DATA FOR THIS TASK –
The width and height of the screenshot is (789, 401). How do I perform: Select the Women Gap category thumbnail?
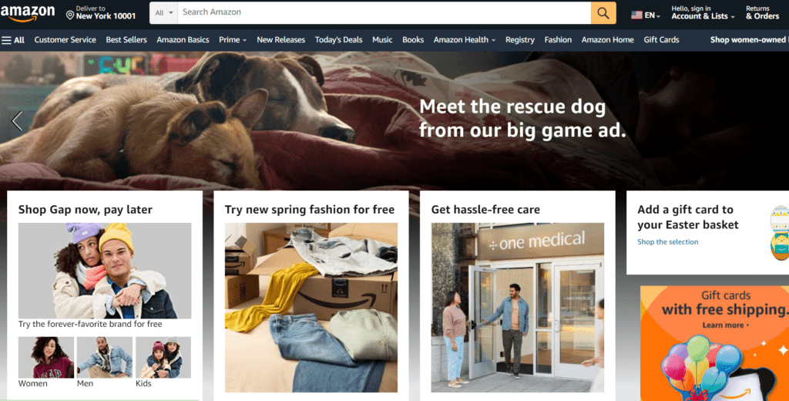pos(46,357)
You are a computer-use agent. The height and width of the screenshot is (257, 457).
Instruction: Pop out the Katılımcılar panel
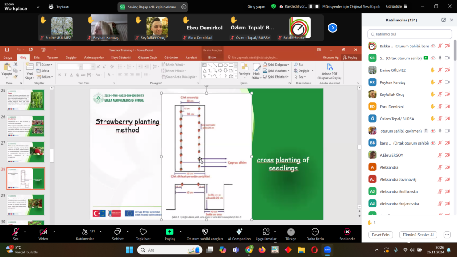tap(444, 20)
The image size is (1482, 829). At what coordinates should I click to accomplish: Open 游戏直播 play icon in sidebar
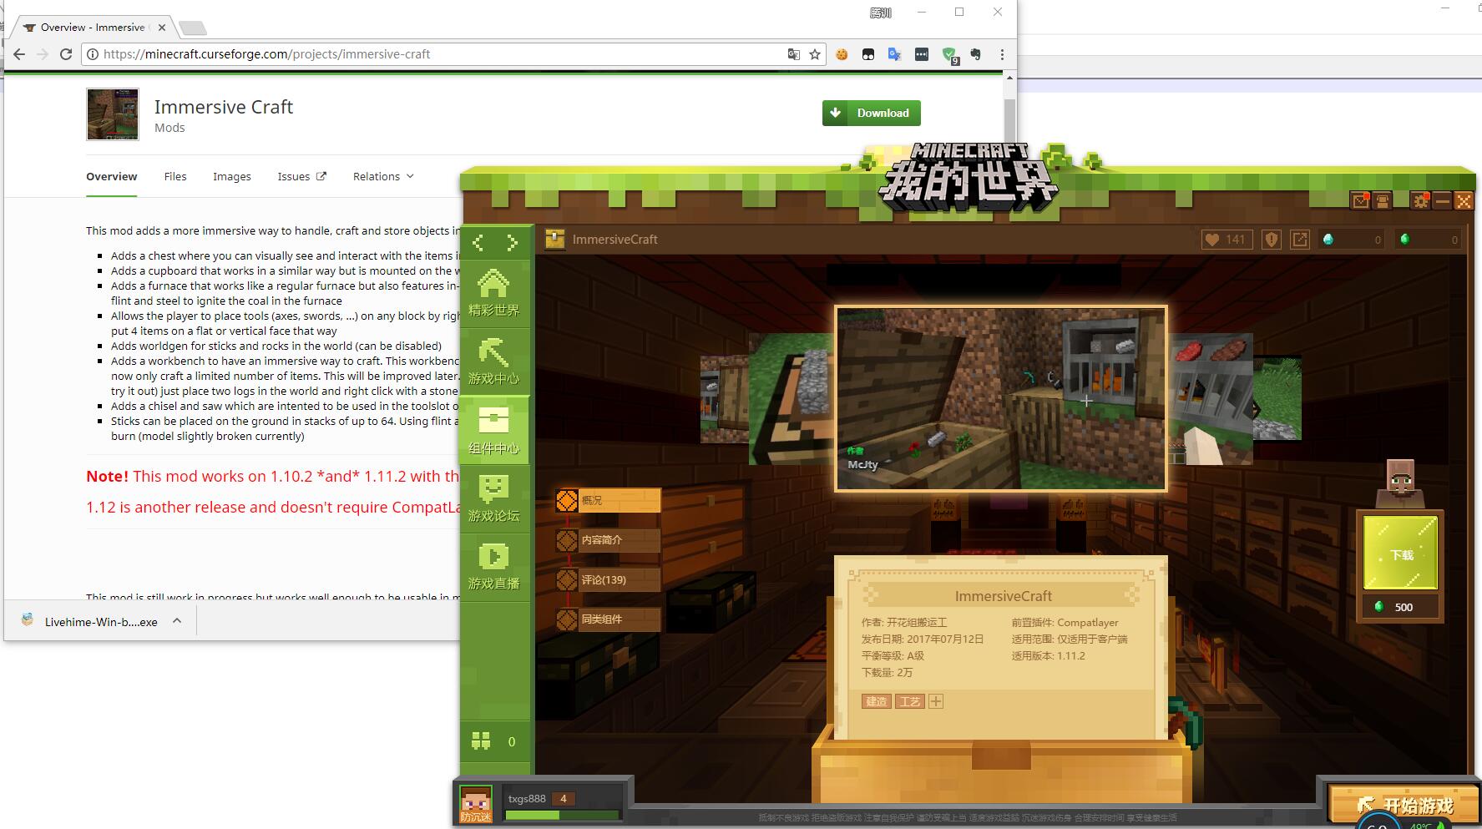pyautogui.click(x=493, y=565)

REQUEST – Return every line of the listing above that contains the word "screenshot". Case counts, so uppercase and lowercase letters must match.

EXERCISE RESULT –
The width and height of the screenshot is (789, 401). How do I perform: Select the Women Gap category thumbnail?
You are a computer-use agent. The height and width of the screenshot is (257, 457).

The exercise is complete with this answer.